▸ Source passage:
___

I may, however, be a little warped because when I was little Santa Claus would always load our stockings with (in addition to treats and small presents) underwear.

That's right: Santa Claus gave us underwear.

I don't know how or why this started.  Granted, with four girls right in a row most of the bums were around the same size, and it was probably easy to just grab a few packs of underwear to be split among them while out shopping anyway, but seriously: Santa Claus gave us underwear.  (And he didn't even give us our own packs--no, he opened them and divided the pairs among the stockings.  Except in my only brother's case.  He always got his own.  Total favoritism.)

It wasn't until we were older that it hit us how strange that was, but at that point we all knew the truth (which is that Santa Claus is not an eternally beautiful vampire, of course) and it was more a joke than anything.  But still.  Underwear.  Weird, right?  (Sorry, Mom and Dad.  IT'S WEIRD.)

Finally, I hate the whole Big Brother aspect of it, and the notion that kids should only be good because they are being watched and it will earn them presents.  Shouldn't they try to be good anyway, without the promise of rewards or the threat of disappointment?  (Which, let's face it, young parents in that restaurant: are you REALLY not going to give your two-year-old any presents if he doesn't sit down and eat right now? Really?  Because I don't think that's a threat you're willing to follow through on.)  I don't know about you or your kids, but mine always tend to get stressed out.  Last year by Christmas Eve my son was screaming, "I DON'T WANT CHRISTMAS.  I WANT CHRISTMAS TO BE OVER."  After a month solid of anticipation, it all just melts into stress and anxiety.  And being told you have to be good?  That kind of makes me want to go in the opposite direction.  You're watching me all the time?  WELL WATCH THIS!  (No, I have no idea where my son got his contrary nature from.)

So, to sum up: I hate giving credit to an imaginary person who has characteristics that are either vaguely creepy or seriously romantic depending on your feelings about vampires/old men.  I also worry that when magic turns into blackmail it tends to lose its wonder.  If you want Santa to be a part of childhood, let Santa be a mythical figure that represents the good and fun and joy of this time of year--but don't let him be the entirety of Christmas.

And for heaven's sake, don't let him give your children underwear.

Run! RUN!
(Also, Merry Christmas!)

___

▸ Written tasks:
A - From the Santa Claus essay, extract word for word the part that opens with "I may, however, be" and closes with "right: Santa Claus gave us underwear.".
B - Show every line of the listing that contains the word "button", copying each one in full.

___

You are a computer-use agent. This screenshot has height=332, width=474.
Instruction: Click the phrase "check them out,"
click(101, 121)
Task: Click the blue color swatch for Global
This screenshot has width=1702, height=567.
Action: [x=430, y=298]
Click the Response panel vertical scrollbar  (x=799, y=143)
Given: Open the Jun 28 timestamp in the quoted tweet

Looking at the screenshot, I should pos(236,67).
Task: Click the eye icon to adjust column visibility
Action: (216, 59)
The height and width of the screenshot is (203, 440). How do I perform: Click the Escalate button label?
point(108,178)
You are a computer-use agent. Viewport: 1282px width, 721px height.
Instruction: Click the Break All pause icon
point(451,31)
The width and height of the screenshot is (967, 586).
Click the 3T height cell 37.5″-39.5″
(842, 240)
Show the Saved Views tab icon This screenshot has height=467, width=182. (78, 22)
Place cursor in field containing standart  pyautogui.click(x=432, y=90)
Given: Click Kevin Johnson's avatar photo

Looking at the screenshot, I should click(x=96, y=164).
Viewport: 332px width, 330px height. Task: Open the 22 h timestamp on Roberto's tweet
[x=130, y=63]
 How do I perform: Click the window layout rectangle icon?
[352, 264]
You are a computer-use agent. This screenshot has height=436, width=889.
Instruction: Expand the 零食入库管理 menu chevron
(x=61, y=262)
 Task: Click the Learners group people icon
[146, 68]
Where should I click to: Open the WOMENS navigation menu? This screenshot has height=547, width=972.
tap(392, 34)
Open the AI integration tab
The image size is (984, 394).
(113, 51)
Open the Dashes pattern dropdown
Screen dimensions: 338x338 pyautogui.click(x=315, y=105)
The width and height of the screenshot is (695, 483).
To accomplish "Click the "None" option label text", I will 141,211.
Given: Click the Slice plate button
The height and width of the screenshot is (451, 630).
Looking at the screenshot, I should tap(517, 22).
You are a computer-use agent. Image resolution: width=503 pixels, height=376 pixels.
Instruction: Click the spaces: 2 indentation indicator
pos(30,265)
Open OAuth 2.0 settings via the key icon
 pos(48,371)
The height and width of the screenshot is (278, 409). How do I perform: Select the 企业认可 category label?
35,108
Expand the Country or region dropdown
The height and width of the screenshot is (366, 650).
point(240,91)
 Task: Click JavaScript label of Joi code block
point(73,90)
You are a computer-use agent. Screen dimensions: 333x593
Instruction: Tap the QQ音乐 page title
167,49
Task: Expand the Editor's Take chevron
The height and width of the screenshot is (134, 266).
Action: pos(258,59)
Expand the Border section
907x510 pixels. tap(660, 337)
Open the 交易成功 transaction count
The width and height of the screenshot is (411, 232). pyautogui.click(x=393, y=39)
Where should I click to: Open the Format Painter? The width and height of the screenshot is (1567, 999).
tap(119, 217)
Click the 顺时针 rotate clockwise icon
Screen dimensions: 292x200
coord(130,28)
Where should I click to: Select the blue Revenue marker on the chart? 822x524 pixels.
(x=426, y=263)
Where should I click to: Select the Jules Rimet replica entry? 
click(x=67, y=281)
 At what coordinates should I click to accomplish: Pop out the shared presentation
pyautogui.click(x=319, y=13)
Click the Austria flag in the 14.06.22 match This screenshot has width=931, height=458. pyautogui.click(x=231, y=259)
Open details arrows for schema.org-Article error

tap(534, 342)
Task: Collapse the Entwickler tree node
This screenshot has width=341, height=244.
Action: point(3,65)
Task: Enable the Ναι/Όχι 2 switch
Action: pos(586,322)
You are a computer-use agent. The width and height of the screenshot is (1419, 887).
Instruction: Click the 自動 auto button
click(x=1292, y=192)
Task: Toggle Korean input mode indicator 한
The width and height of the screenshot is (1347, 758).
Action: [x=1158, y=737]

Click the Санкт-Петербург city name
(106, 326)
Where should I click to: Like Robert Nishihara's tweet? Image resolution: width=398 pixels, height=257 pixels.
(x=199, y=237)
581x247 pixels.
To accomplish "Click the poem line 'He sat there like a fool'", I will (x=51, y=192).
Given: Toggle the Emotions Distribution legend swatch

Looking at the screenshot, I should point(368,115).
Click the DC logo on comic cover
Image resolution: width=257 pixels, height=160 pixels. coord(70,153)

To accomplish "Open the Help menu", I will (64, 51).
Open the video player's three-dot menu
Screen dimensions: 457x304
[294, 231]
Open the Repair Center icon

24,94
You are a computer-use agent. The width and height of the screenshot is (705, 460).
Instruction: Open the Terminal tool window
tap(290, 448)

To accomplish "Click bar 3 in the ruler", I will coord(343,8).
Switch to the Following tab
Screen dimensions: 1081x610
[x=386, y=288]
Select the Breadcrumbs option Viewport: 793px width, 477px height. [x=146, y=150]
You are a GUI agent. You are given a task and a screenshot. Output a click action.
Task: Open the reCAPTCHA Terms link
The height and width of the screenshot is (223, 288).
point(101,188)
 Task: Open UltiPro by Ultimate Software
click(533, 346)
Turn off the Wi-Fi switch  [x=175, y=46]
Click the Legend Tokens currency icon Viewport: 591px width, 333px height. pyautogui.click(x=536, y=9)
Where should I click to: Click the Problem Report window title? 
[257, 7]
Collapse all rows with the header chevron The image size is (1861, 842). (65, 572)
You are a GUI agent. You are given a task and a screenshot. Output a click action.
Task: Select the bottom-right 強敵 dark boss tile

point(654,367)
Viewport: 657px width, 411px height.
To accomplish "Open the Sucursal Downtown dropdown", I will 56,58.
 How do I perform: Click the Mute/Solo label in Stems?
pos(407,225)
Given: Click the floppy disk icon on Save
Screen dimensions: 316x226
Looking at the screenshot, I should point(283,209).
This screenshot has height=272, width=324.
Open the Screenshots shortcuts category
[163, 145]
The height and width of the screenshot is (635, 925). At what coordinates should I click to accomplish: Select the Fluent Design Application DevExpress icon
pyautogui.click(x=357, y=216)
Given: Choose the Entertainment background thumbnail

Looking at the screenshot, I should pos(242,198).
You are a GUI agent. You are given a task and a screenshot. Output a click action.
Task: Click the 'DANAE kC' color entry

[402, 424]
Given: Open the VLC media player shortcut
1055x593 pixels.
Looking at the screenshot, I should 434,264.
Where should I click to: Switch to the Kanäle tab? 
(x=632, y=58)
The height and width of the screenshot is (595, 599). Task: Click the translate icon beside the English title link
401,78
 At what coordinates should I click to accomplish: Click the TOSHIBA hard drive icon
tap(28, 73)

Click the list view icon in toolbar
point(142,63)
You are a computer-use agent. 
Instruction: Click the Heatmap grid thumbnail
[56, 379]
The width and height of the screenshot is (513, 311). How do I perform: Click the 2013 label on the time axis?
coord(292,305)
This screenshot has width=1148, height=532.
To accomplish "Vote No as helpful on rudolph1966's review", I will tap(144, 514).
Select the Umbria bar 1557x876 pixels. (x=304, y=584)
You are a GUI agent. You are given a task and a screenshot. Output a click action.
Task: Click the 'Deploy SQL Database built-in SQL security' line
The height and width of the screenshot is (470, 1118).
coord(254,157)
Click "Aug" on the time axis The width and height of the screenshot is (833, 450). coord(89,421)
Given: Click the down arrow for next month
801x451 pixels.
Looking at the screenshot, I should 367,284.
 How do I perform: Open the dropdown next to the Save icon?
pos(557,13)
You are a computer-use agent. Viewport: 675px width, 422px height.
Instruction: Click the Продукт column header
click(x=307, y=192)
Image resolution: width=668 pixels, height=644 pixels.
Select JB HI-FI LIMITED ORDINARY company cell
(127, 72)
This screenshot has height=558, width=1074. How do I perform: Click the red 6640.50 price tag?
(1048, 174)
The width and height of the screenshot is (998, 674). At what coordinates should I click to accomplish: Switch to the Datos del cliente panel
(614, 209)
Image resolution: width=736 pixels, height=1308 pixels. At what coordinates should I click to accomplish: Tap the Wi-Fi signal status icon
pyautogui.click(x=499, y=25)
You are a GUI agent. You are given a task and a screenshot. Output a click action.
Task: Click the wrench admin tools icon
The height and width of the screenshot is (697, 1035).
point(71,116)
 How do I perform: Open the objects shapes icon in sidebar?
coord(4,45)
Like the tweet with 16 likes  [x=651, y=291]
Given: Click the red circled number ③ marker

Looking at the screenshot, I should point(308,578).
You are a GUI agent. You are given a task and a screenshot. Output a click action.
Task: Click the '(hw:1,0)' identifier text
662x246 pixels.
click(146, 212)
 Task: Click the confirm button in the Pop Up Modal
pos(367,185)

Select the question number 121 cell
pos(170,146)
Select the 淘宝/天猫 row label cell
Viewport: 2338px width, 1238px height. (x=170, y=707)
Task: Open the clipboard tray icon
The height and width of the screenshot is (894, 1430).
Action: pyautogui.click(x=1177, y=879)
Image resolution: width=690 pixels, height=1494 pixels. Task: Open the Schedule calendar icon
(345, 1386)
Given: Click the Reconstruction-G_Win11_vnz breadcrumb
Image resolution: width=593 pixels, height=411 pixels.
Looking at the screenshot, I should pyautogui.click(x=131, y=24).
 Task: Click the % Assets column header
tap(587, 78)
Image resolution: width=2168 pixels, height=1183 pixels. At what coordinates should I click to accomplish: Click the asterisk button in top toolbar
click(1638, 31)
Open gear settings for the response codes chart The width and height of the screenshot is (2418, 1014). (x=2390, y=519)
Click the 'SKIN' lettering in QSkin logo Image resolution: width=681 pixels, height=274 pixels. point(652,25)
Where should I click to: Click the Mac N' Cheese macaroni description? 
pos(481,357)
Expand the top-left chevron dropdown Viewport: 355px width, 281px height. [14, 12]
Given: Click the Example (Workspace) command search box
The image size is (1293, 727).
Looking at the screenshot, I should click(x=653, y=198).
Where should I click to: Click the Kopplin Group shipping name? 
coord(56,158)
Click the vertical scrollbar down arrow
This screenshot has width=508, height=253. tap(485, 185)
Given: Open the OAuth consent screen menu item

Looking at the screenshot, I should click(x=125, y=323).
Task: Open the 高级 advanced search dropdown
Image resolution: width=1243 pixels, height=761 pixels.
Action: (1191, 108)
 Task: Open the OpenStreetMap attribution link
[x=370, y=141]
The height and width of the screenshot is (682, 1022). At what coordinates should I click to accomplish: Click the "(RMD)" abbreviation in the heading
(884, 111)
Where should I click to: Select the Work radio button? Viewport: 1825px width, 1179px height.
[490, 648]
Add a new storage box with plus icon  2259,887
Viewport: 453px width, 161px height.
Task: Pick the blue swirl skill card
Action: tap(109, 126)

___

▸ Answers:
A -
I may, however, be a little warped because when I was little Santa Claus would always load our stockings with (in addition to treats and small presents) underwear.

That's right: Santa Claus gave us underwear.

B -
The height and width of the screenshot is (203, 440). How do I perform: Click the Escalate button label?
Given: Click the Slice plate button
Instruction: Click the 自動 auto button
 Task: Click the confirm button in the Pop Up Modal
Image resolution: width=2168 pixels, height=1183 pixels. At what coordinates should I click to accomplish: Click the asterisk button in top toolbar
Where should I click to: Select the Work radio button? Viewport: 1825px width, 1179px height.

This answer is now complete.